R The third of Professor Smith’s variables was the resistance of the host. Typically in healthy individuals there are a variety of specific and nonspecific mechanisms which enable the individual to ward off infection. The non-specific mechanisms include the skin, the mucociliary escalator mechanisms which sweeps potential pathogens from the bonchi, the low pH of the stomach and vagina which either kills pathogens or puts them under severe stress and certain chemicals produced by the body like lysozyme and lactoferrin which are bactericidal to certain groups of bacteria. In addition there is the phagocytic mechanism mediated by the polymorphonucear leucocytes of the blook and lymphatic system that engulf and destroy most invading planktonic bacterial cells.

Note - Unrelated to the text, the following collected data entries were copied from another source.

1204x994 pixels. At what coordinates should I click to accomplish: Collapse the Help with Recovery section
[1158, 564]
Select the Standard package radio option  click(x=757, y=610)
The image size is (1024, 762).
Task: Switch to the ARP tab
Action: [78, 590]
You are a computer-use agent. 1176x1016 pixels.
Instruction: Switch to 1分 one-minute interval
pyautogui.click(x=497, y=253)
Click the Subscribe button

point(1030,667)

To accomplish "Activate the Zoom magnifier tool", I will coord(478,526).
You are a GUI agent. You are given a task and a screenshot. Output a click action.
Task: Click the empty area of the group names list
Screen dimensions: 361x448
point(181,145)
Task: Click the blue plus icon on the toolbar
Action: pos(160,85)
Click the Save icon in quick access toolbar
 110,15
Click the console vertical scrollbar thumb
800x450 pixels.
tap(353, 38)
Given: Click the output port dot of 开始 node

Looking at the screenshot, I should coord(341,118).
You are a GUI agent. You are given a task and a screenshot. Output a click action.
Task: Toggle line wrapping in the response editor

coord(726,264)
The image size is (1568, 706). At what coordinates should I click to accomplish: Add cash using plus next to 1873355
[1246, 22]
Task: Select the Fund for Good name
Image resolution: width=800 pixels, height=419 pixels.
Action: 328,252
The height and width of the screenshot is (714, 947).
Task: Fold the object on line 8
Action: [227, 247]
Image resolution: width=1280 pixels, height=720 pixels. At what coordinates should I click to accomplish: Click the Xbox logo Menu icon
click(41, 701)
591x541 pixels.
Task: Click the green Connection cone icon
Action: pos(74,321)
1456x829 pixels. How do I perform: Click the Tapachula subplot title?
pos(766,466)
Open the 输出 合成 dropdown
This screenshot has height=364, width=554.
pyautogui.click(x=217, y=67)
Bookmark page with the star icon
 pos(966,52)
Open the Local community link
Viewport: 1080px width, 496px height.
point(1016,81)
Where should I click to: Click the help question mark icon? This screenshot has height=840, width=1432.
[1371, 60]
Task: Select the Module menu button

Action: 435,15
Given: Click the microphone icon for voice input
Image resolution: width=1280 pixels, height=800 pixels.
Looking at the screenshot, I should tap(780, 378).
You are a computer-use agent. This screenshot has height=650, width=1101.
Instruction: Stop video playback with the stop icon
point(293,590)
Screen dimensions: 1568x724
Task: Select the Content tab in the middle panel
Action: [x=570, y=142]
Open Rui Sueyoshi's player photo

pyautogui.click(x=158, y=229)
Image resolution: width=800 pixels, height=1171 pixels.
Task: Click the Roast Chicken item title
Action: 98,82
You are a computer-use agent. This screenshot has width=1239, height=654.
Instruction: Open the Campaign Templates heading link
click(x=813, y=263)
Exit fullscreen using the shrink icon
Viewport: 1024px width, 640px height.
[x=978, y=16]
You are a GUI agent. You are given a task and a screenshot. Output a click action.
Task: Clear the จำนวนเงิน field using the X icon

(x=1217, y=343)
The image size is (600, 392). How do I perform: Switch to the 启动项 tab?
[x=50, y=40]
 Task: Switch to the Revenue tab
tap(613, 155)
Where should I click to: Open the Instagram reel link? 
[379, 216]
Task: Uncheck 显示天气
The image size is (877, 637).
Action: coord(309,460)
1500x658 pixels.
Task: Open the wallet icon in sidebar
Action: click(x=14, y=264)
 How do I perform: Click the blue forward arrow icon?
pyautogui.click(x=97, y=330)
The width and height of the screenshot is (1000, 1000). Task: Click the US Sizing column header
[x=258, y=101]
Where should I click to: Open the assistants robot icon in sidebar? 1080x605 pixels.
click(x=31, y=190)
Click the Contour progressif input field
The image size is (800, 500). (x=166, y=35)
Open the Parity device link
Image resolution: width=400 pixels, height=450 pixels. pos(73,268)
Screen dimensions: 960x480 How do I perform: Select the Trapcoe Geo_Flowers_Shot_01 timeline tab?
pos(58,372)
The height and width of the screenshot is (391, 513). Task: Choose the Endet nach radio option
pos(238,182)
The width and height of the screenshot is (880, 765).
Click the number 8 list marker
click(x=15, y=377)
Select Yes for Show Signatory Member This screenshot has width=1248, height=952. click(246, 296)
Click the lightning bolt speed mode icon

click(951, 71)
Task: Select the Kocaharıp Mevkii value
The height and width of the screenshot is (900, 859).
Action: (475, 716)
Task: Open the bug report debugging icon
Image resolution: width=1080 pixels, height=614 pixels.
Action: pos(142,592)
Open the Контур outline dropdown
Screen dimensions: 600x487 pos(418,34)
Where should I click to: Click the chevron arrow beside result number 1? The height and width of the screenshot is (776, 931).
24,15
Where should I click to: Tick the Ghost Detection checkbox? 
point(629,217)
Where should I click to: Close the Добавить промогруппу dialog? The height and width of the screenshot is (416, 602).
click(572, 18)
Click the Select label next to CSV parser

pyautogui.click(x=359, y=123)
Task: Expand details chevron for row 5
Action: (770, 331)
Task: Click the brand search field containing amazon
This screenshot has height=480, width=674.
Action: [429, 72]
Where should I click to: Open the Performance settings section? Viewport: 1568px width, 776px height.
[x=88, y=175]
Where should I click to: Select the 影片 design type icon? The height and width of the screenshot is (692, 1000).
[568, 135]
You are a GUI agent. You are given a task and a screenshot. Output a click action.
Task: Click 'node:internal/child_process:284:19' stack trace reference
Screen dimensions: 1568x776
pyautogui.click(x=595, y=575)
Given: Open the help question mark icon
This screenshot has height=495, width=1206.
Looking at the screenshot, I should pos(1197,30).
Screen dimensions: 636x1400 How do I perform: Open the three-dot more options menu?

The specific host defenses include the cells of the humoral and cell mediated immune mechanisms. Certain blood cells called B-lymphocytes when stimulated by specific antigens aociated with invading bacteria produce immunoglobins (antibodies) that bind to and target the invaders as candidates for the action of the bodies complement cascade or the cells of the host cell mediated response. The cell mediated response system is carried out by a bewildering array of cells called T-lymphocytes which when stimulated are drawn to and attack “foreign” cells and tissues by releasing protein molecules called cytokines. These cytokines act in a variety of ways to kill bacterial cellls, cancer cells and virus infected cells, terminating the disease process.